**EXERCISE DESCRIPTION:**
Everything in the listing should be restated word for word.

**AVAILABLE DATA:**
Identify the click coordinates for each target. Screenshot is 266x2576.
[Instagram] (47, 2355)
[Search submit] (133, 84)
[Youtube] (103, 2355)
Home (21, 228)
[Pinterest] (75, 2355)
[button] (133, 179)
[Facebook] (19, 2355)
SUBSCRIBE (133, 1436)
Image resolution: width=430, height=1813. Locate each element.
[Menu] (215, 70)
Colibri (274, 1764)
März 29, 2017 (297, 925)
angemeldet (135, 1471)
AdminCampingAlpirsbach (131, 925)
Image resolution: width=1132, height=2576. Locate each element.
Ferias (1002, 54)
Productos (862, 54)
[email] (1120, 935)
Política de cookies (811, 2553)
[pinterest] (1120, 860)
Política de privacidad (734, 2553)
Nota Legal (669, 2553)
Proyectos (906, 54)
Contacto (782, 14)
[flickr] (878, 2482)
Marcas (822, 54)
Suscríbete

**EXPECTED ANSWER:**
Identify the click coordinates for each target. Screenshot is 266x2576.
[Instagram] (47, 2355)
[Search submit] (133, 84)
[Youtube] (103, 2355)
Home (21, 228)
[Pinterest] (75, 2355)
[button] (133, 179)
[Facebook] (19, 2355)
SUBSCRIBE (133, 1436)
Image resolution: width=430, height=1813. Locate each element.
[Menu] (215, 70)
Colibri (274, 1764)
März 29, 2017 (297, 925)
angemeldet (135, 1471)
AdminCampingAlpirsbach (131, 925)
Image resolution: width=1132, height=2576. Locate each element.
Ferias (1002, 54)
Productos (862, 54)
[email] (1120, 935)
Política de cookies (811, 2553)
[pinterest] (1120, 860)
Política de privacidad (734, 2553)
Nota Legal (669, 2553)
Proyectos (906, 54)
Contacto (782, 14)
[flickr] (878, 2482)
Marcas (822, 54)
Suscríbete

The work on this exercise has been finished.